Excerpts from a dataset:
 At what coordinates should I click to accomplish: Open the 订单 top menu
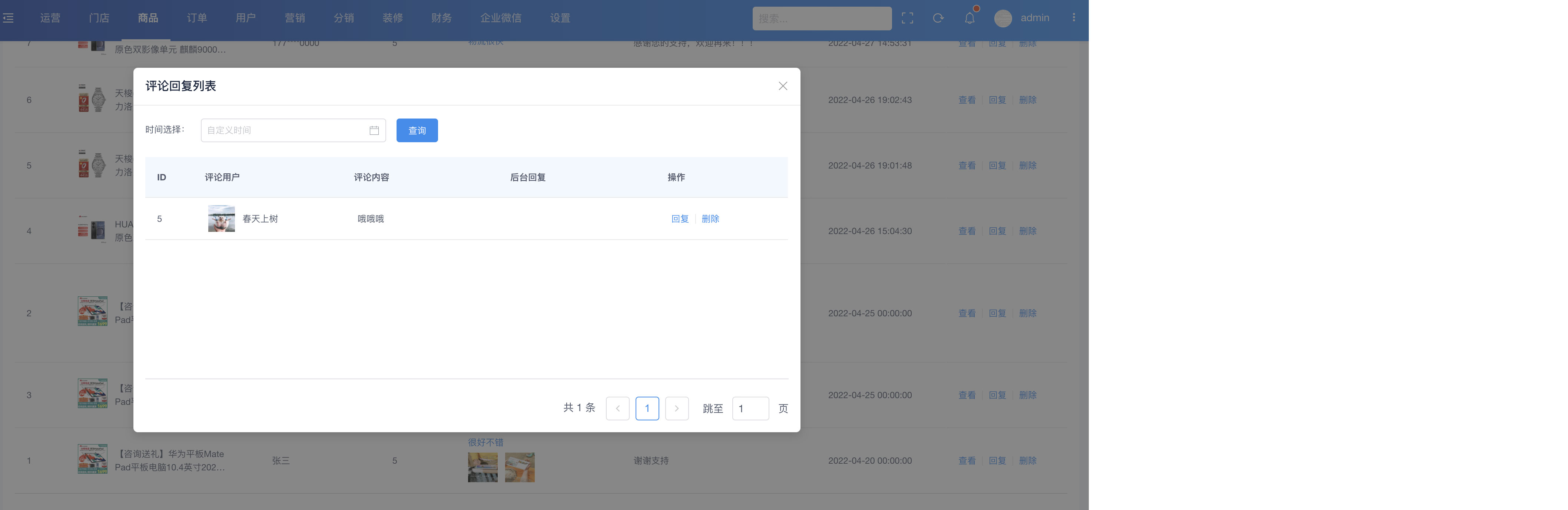[197, 18]

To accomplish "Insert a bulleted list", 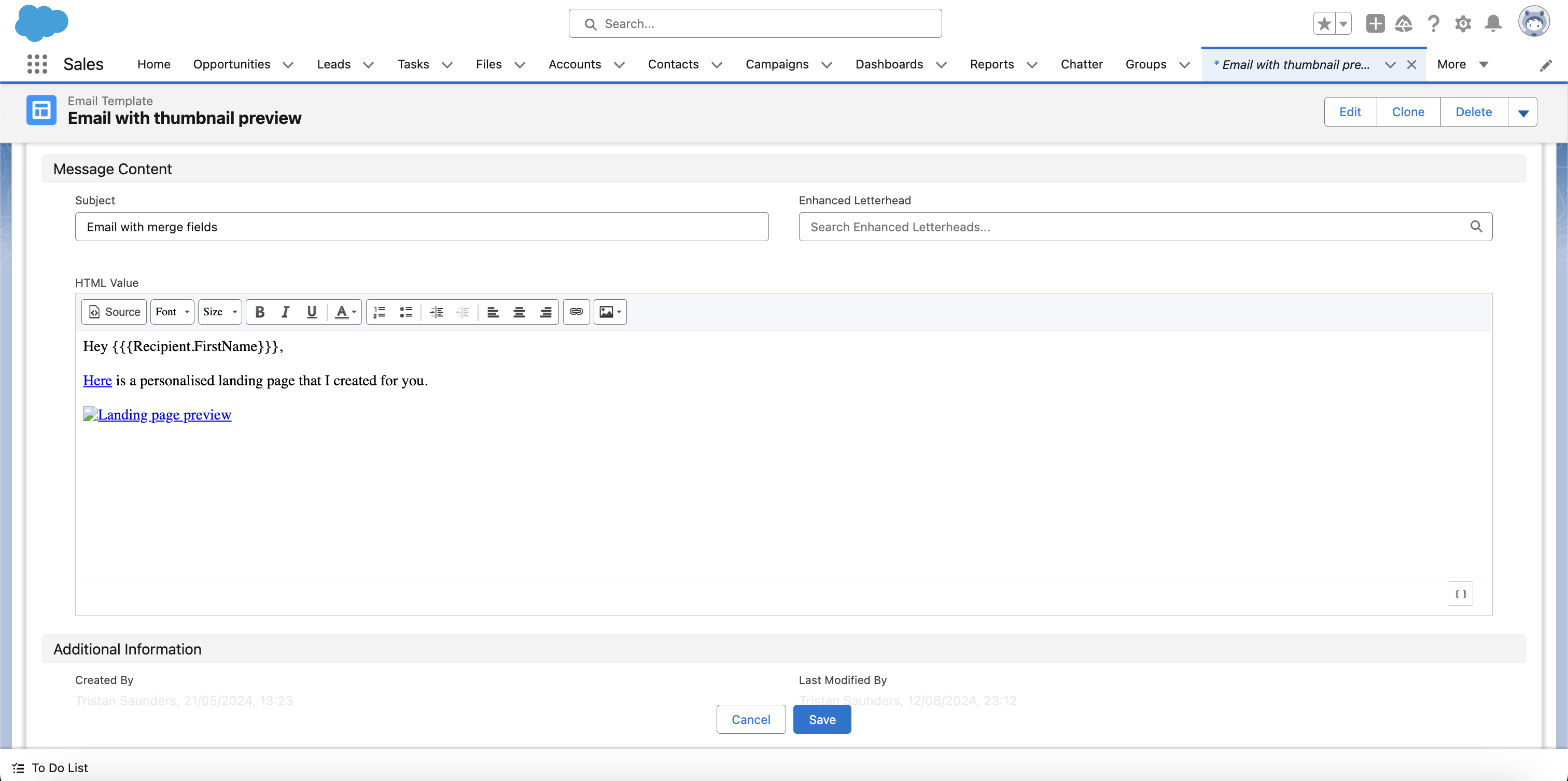I will pos(406,312).
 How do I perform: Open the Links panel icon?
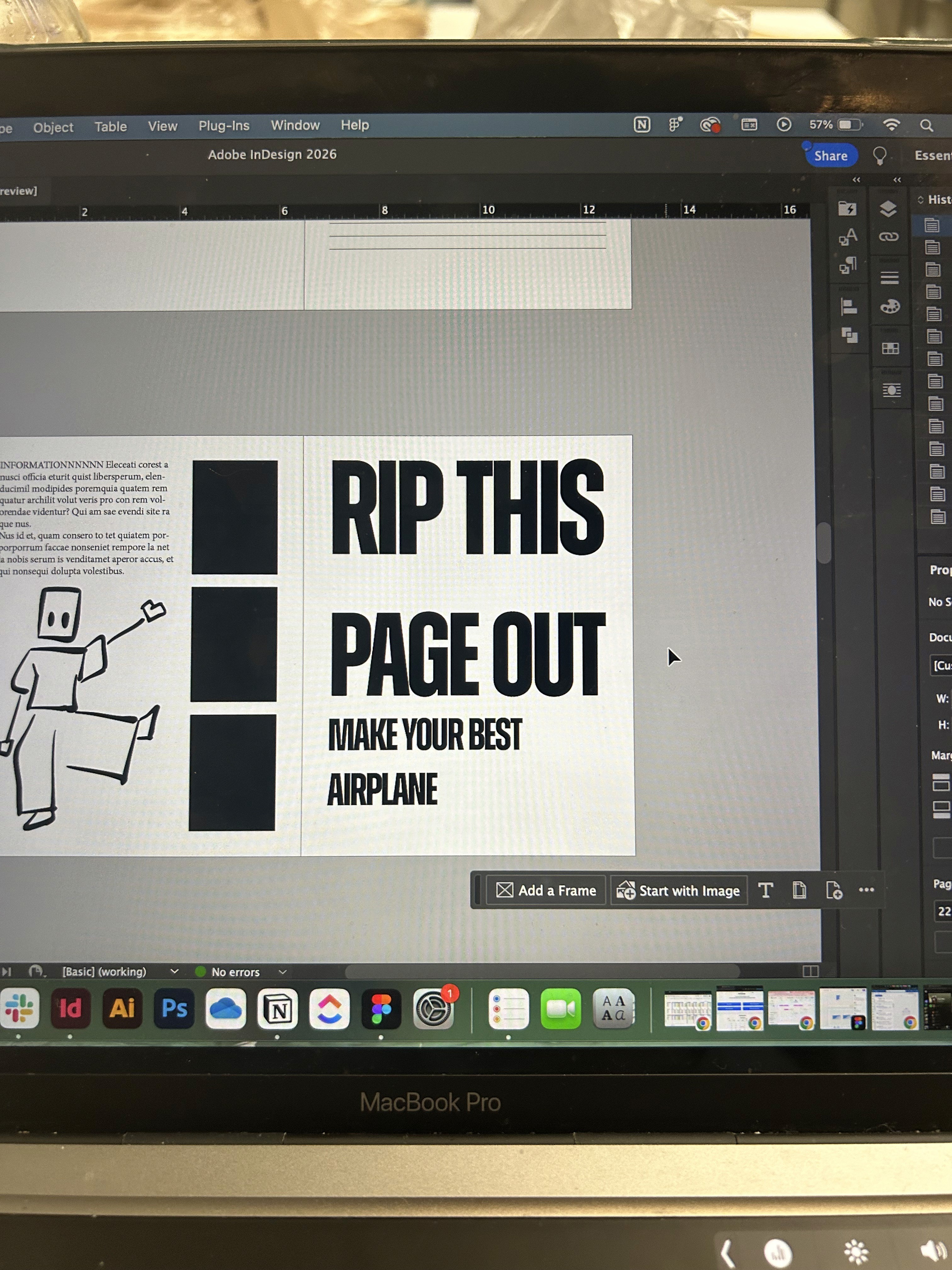[x=888, y=237]
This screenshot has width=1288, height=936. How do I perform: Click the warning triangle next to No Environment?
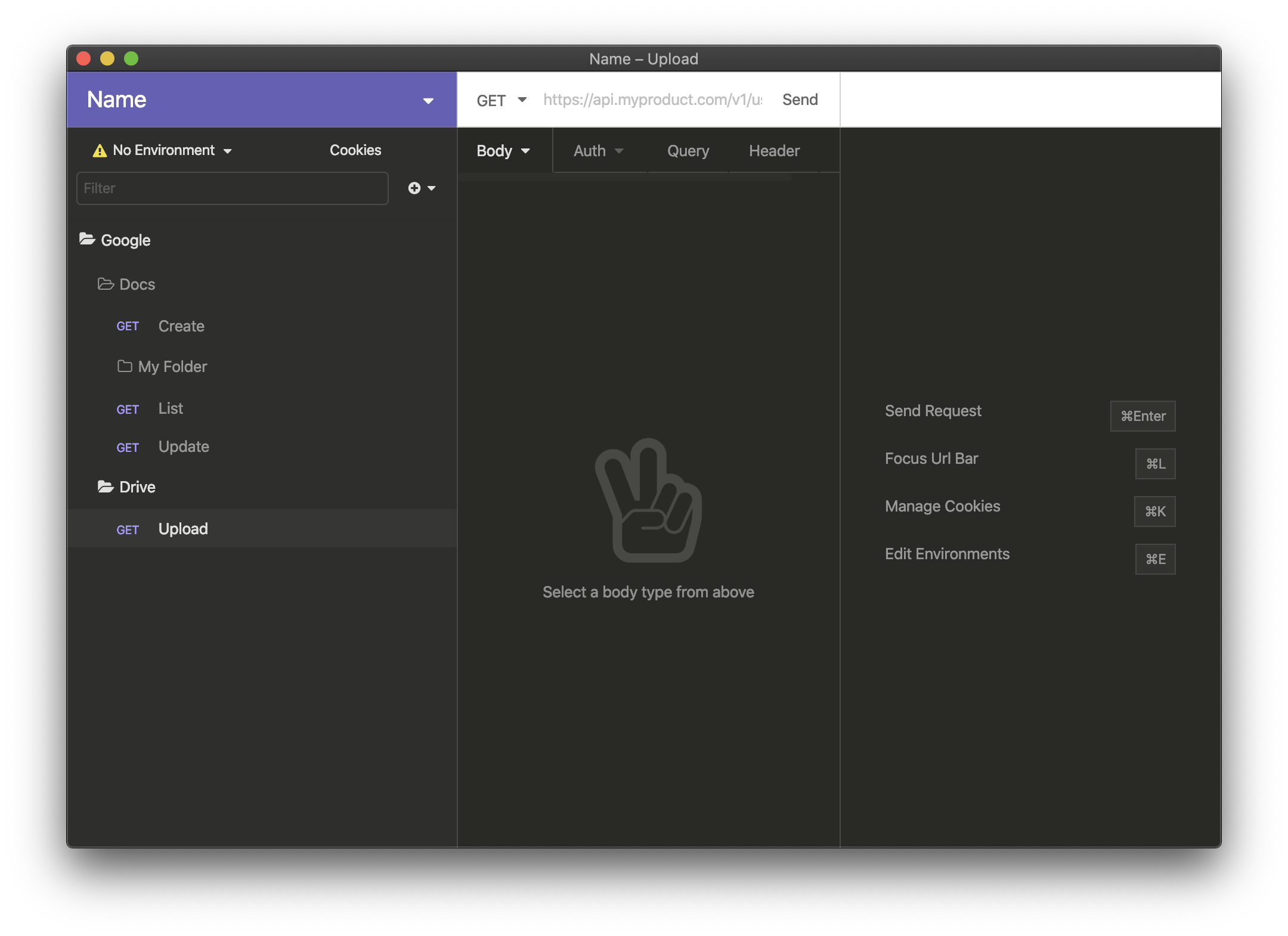[x=99, y=150]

* Exercise brief
Omit the pictures, and please restate word for word the lines running from the line with "This screenshot has" to the end of the entries.

* Problem solution
This screenshot has width=1288, height=936. How do I perform: Click the warning triangle next to No Environment?
[x=99, y=150]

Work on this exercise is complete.